L’utile registrato nel 2020 è anche frutto dei benefici ottenuti dal riconoscimento fiscale di maggiori valori iscritti in bilancio, pari a 5,9 miliardi di euro. I ricavi della società sono arrivati a 15,8 miliardi, in calo rispetto ai 17,97 miliardi dell’anno precedente, mentre l’Ebitda organica ha toccato i 7,1 miliardi.
Scrive Federico De Rosa su Il Corriere della Sera del 25 febbraio: Digitale e rete unica saranno ancora al centro della strategia di Telecom Italia TIM. Dopo aver annunciato un 2020 brillante dal punto di vista del raggiungimento degli obiettivi, il numero uno del gruppo Luigi Gubitosi si è detto pronto a sfruttare ogni opportunità in Italia e in Brasile. Le dichiarazioni dell’amministratore delegato hanno così contribuito al rialzo della seduta di ieri in borsa: il titolo è salito di oltre il 9%, chiudendo a 0,415 euro. La centralità della rete passa al momento per FiberCop, la cui operatività, secondo quanto riportato dal Corriere della Sera, sarebbe già in corso, con il via libera entro il 31 marzo per il perfezionamento dell’operazione con Kkr e Fastweb. Il piano 2021-2023 di Tim, denominato “Beyond Connectivity”, prevede (al netto dell’acquisizione dell’operatore brasiliano Oi) ricavi di gruppo organici da servizi previsti stabili o in leggera crescita nel 2021 e in leggera crescita nel 2022 e 2023. Il piano si fonda, in buona parte, sulle iniziative strategiche portate avanti negli ultimi due anni, fra cui Noovle, il progetto di cloud ed edge computing per l’Italia che farà leva sui data center del gruppo; FiberCop, in fase di avvio, che punta alla copertura del Paese attraverso la realizzazione della rete di accesso secondaria in fibra ottica (l’obiettivo è il 76% delle unità immobiliari delle aree grigie e nere entro il 2025); Timvision, il servizio di streaming che prevede collaborazioni con diversi produttori di contenuti. Inoltre, precisa la società in un nota, Tim Brazil prosegue il suo percorso di crescita e si avvia a integrare gli asset di telefonia mobile di Oi, aggiudicati a Tim, Vivo e Claro lo scorso dicembre.

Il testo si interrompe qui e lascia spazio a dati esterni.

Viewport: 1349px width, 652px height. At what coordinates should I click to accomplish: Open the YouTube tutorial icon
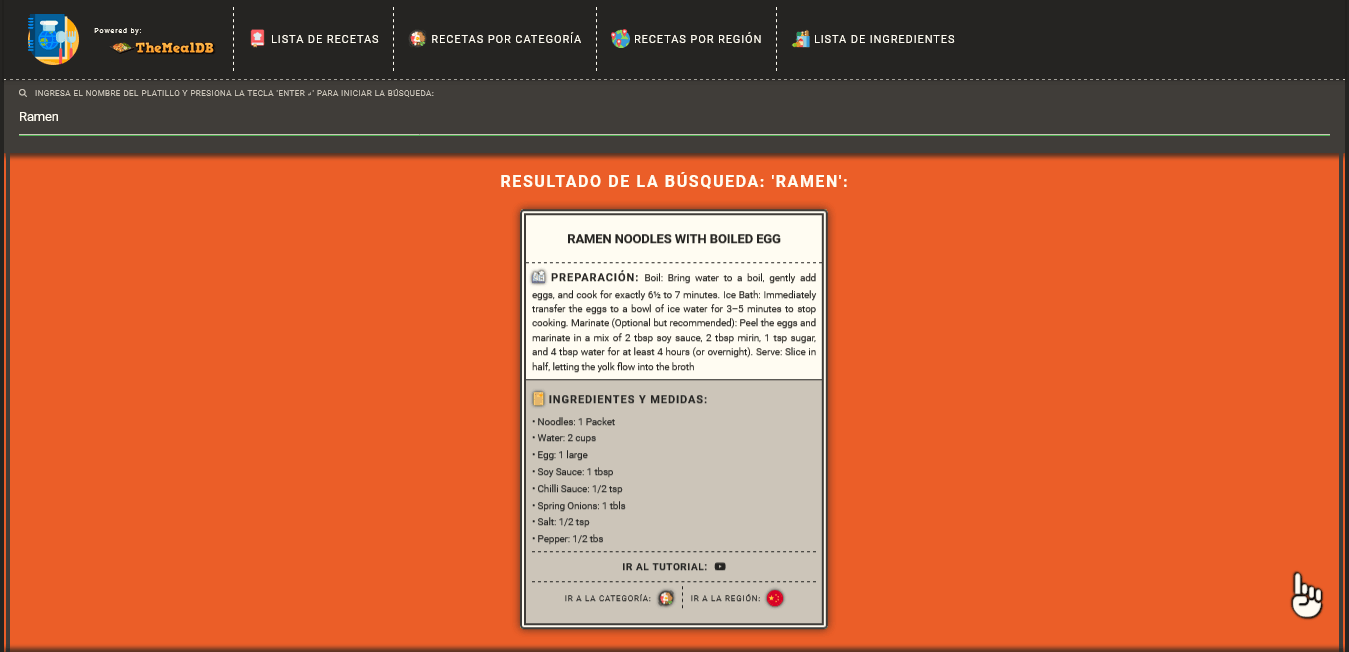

Parlando della rete unica, il numero uno di Tim ha dichiarato che “sono stati fatti buoni progressi. Enel ha annunciato la cessione della sua quota di Open Fiber a Macquarie. Questo conferma le nostre aspettative iniziali. Ci sono sinergie significative che devono essere raggiunte con la fusione tra le due reti”. Rispondendo alla domanda di un analisti relativa alle tempistiche sulla rete unica, Gubitosi ha inoltre aggiunto: “Cdp e noi abbiamo la stessa sensazione di urgenza, con la volontà del governo e di Cdp di implementare questo accordo e portare vantaggio al Paese, penso che la cosa succederà prima piuttosto che poi, ha continuato, spiegando che “il governo è stato appena formato, siamo in attesa di capire quale sarà la loro posizione a questo proposito, anche se abbiamo un accordo siglato non c’è nessun motivo per credere che ci siano cambiamenti di piani da parte del governo. C’è un accordo con Cdp che verrà onorato”.
L’articolo del Corriere della Sera commenta: La palla al momento passa quindi nel campo dell’Enel che si appresta a dare disco verde alla vendita del suo 50% di Open Fiber a Mecquaire dopo che la Cdp ha deciso di lasciare scadere la prelazione.